I just have a couple of questions and was wondering if anybody can help out  My sister just bought a 2002 Sentra GXE. One of her door speakers busted so I bought her some replacement ones from work. Standard 4 ohm Sony Explodes. 6 1/2's. Well she got them installed at Best Buy in Houston and they honestly sound pretty bad compared to the stock one. In my Camaro, I have a Monsoon system that needs 2 ohm speakers and runs off an amp and all this stuff. Did the Sentra come with any premium sound systems?? She has tweeters in the pillars and then 6 1/2's all around. If that is stock, that is pretty good lol. When they installed it up there, they kept saying something about an amp. So that had me wondering. Also, how hard is it to remove the door panels? To install the back speakers, they said they needed to remove the seat belts with a special tool. You cannot get to them from the trunk??? Thanks if anybody can help!! I searched too and didn't get too many answers. Im gonna keep searching but was wondering if anybody has an answers off hand. :thumbup:


----------



## sr20dem0n (Mar 19, 2003)

Couple things

1 - They sound worse because Sony sucks 
2 - She has the base 180-watt (not really 180 watt, but that's what it's called) system. The amp for the speakers is just built into the stock headunit, much like aftermarket decks are set up.
3 - Door panels are pretty easy to remove, there are some good instructions here
4 - Best Buy employees are retarded, as you can see in that link I just gave (it also has instructions for getting to the rear speakers), you don't need to do anything with the rear seat belts to get the rear deck lid off so you can have access to the rear speakers.

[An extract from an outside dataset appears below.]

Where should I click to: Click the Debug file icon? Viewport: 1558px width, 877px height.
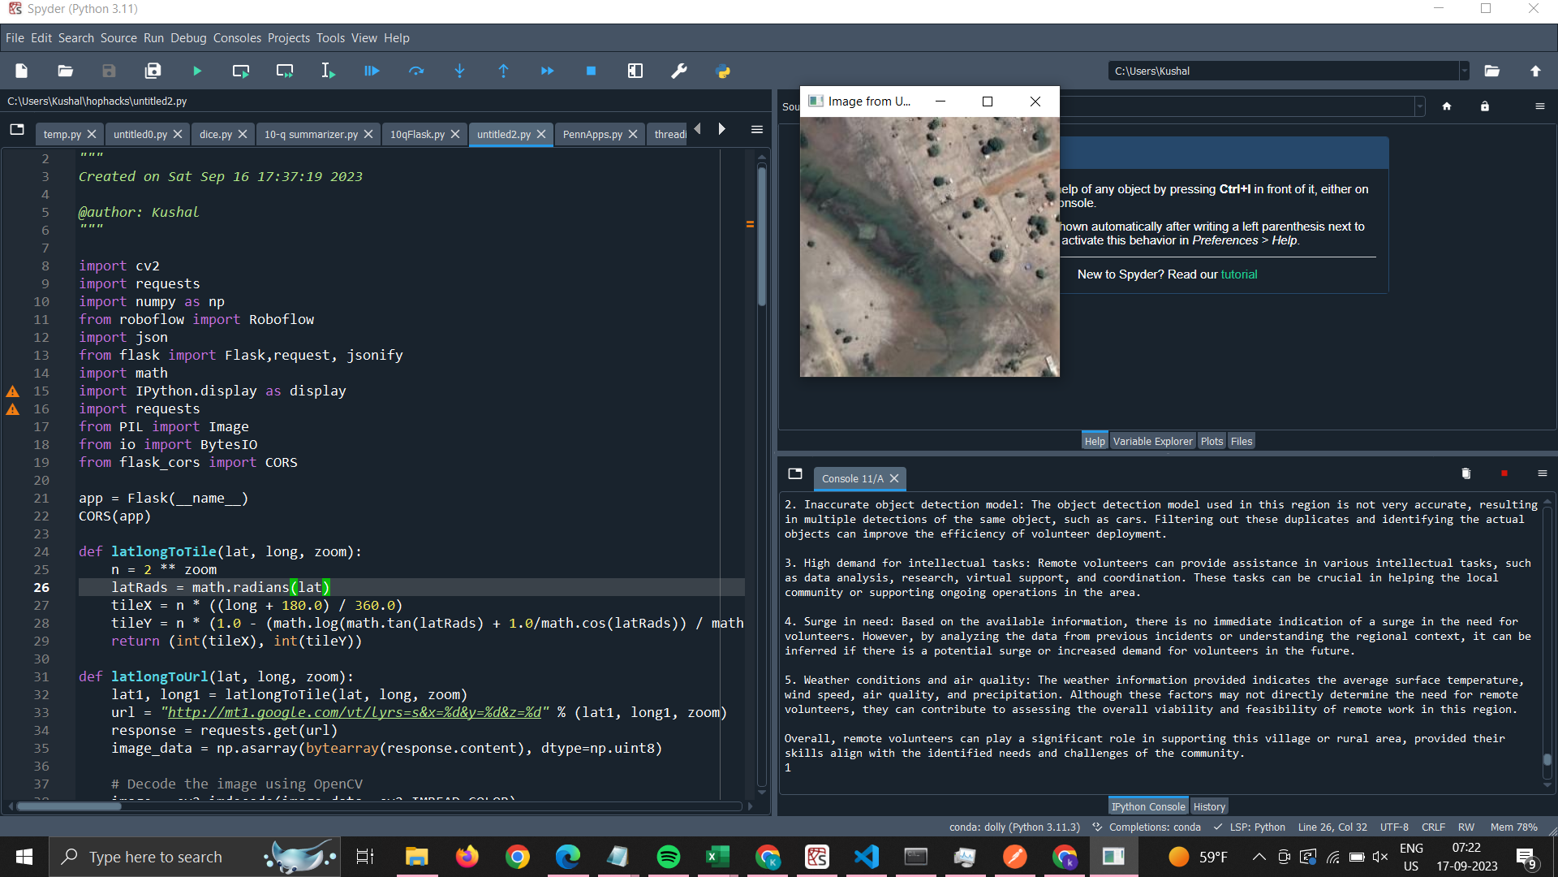pyautogui.click(x=372, y=71)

I've taken off my door panels and the rear deck probably 8-9 times each, it's really very simple. Just take your time, and watch out for the plastic trim that goes around the door handle on the front door panels, it likes to break.


----------



## Zac (Mar 10, 2004)

Yea, I installed my Premiers in the rear deck myself and it is rather easy to take it apart. No, you can't reach the midbass driver from the trunk I believe but while you can see the 6 1/2s, you have to take the panel off. Their is no need to take the seatbelts off and would you really want a company like Best Buy removing and installing the only device that keeps you from flying out of a car? It should take you about an hour for the whole deal doing it the first time.

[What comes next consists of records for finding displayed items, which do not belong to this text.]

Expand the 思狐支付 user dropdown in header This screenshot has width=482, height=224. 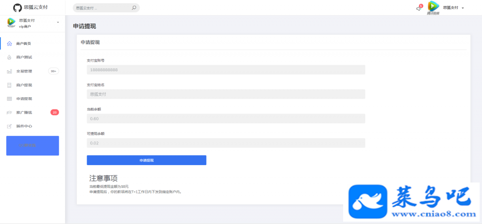453,8
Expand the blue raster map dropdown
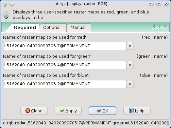The width and height of the screenshot is (171, 128). pos(130,84)
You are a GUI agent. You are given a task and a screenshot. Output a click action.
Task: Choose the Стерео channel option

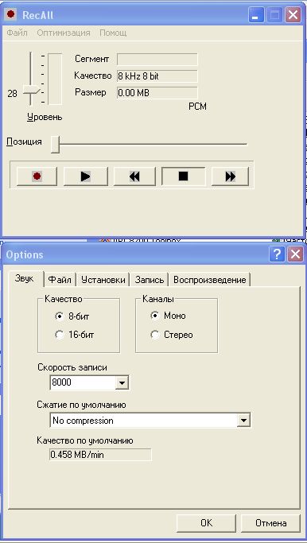(155, 335)
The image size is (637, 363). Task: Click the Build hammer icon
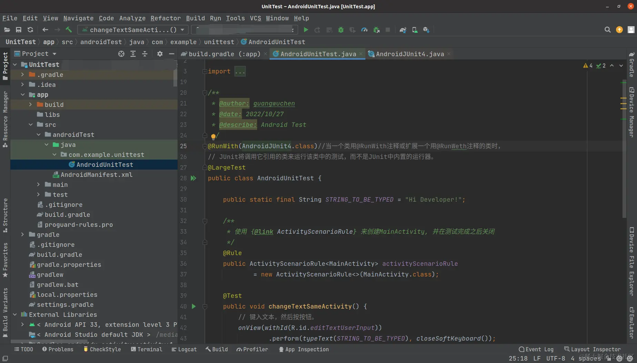pyautogui.click(x=69, y=30)
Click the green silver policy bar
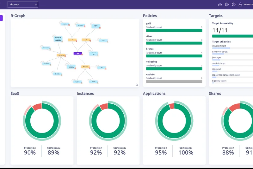This screenshot has height=169, width=253. [174, 43]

Cheek out Pioneer, it's a decent speaker and not too expensive. Sony is, well...their materials and magnets in speakers are less than quality.


----------



## nothingeined (May 12, 2004)

Hmmm..thanks a lot everybody. I guess when she visits this week I'm take everything apart and see what is going on. I know the Sony's are bad, but they should not be real bad. Like when the volume is up with the bass below the middle mark, it rattles everything. I expected them to be decent, but not as they sound now. Thanks again. :cheers:


----------



## Token Moron (Mar 28, 2003)

sony makes horrible mobile audio devices from what ive experienced.....especially H/U's, amps and subs


----------



## Zac (Mar 10, 2004)

AjRaCeR805 said:


> sony makes horrible mobile audio devices from what ive experienced.....especially H/U's, amps and subs


especially amps and subs


----------



## soundman (May 1, 2004)

i have had good luck with sony amps infact i own about 4 of them. the subs are slowly geting better but the dash speakers and the h/u's blow so bad so just get infinity you cant go wrong with ANY of the products


----------



## sr20dem0n (Mar 19, 2003)

soundman said:


> i have had good luck with sony amps infact i own about 4 of them. the subs are slowly geting better but the dash speakers and the h/u's blow so bad so just get infinity you cant go wrong with ANY of the products



yes you can go wrong with Infinity, you can go very wrong

Their subs are good for SQ, and the rest of the speakers are trash. The only ones worth the money are the Reference because they're cheap, the rest sound bad and cost rediculous amounts of money.


----------



## soundman (May 1, 2004)

to be honest you are the first person i have heard say that. i have heard nothing but good thing and heard alot of there products and i was very pleased


----------



## Token Moron (Mar 28, 2003)

soundman said:


> to be honest you are the first person i have heard say that. i have heard nothing but good thing and heard alot of there products and i was very pleased



well im about to be the second one u hear....although the infinity reference series are cheap(price) they are not worth the money, i have 2 12", and they suck, one of them keeps blowing time after time....the other hangs in but sounds like crap considering its supposed to push 300w RMS.


----------



## Punkrocka436 (Jul 8, 2003)

I will be the third to attest to the price/quality ratio of infinity stuff. The tweets are way way way to harsh as well.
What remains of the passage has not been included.